ENTERTAINMENT

From Haight Ashbury to the Rainbow Gathering

Paul Clark
paul@blackmountainnews.com

In 2004, Steve Shapiro’s son gave him a ticket to Burning Man, the huge arts and dance festival held annually in the Black Rock Desert in Nevada. It changed Shapiro forever, he said.

Out of that - and from following his son to dance festivals around the country - came “Bliss: Transformational Festivals & the Neo Hippie”(powerHouse Books), Shapiro’s photo book of the ecstatic nature of free-form dance that he’ll talk about at 7 p.m. on Tuesday, Jan. 19 at Malaprop’s Bookstore in Asheville. His comments and photos should appeal to any Valley resident of a certain age.

In “Bliss,” Schapiro, an internationally renowned photographer famous for his photographs of the original hippie era in San Francisco, follows his son Theophilus Donoghue on his journey to enlightenment at “transformational festivals” held throughout the country.

“You’re overcome with the sense of joy everywhere,” said Shapiro, whose work has appeared in The New Yorker, Vanity Fair, Paris Match and Rolling Stone. People he saw at the Mystic Garden (Oregon) and Shangri-La (Minnesota) festivals, among others - primarily young but also some older hippies as well - “are into meditation, prayer, yoga and ecstatic dancing as a way of entering altered states, as opposed to psychedelics (drugs),” he said in a recent interview.

Dancing at these festivals, which often began with bands playing at 10 a.m., is how they transcend themselves, he said.

As the smiling faces in his photographs bear out, “you’re overcome with a sense of joy everywhere,” Shapiro said. ‘“Bliss’ (the book) is about joy. What a joyous adventure this (dancing) is for people.”

In “Bliss,” Schapiro captures the multitudes who come to commune with nature, other like-minded souls, and all that is divine and inspirational in the multi-hued spectrum of human spirituality. He focuses on a subculture of the current hippie counterculture known as “Bliss Ninnies” - people who embrace meditation and dancing as a way to reach ecstatic states of joy.

The book provides an overview of a new contemporary hippie life within America introduced to Schapiro by his son who began his own journey into “bliss” at age 23.

In his introduction, Donoghue writes that “many people think that hippies were a phenomena of the 60’s/early 70’s, the movement never ended; it simply vacated the cities in order to live in eco-villages (hundreds throughout the States) and congregate for annual festivals, most notably ‘The Rainbow Gathering’.
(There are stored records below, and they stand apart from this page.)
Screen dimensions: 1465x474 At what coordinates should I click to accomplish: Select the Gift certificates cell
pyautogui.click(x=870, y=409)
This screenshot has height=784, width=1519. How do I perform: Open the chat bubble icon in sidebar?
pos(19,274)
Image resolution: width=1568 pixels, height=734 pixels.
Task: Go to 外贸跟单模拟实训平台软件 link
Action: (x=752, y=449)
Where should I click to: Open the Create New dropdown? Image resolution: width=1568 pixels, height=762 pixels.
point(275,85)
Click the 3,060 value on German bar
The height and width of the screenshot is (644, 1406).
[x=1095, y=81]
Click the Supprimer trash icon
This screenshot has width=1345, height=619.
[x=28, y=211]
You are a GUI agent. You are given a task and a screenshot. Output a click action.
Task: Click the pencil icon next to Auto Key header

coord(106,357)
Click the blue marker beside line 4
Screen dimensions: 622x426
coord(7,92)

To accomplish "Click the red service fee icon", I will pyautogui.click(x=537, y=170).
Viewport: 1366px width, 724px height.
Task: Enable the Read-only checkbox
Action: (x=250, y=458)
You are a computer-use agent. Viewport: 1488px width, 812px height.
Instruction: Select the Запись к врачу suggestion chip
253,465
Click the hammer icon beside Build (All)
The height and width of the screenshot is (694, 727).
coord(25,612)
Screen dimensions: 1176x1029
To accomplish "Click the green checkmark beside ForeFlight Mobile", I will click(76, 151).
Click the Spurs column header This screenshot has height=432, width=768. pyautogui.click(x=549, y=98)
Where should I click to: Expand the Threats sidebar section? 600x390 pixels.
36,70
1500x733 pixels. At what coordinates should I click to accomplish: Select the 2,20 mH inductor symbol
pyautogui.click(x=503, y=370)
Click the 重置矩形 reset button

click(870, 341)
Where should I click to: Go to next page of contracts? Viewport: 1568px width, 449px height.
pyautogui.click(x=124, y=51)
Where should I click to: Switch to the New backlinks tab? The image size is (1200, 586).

“The current hippie generation,” he writes, “definitely still has a strong political awareness and activist spirit, but the ‘blissed out’ portion of this ‘family’ that these photos document are primarily concerned about spirituality as opposed to politics as being a means of improving the world.”

“I spoke to one young hippie guy,” Shapiro said, “and he was saying ‘I’m not a Catholic, I’m not a Baptist, I’m a ‘festivalitarian.’ It becomes a new kind of religion. It has a spiritual basis.”

Born and raised in New York City, Schapiro attended Amherst College and graduated from Bard College, and studied photography with the legendary W. Eugene Smith. As a budding photographer, he got an early break: an assignment from Life magazine.

Schapiro’s photographs were included in the Metropolitan Museum of Art’s 1968 exhibition “Harlem On My Mind.” His work can be found in the collections of the Smithsonian, The High Museum of Art, and the National Portrait Gallery. Schapiro’s recent solo shows were in Los Angeles, Amsterdam, London and Paris.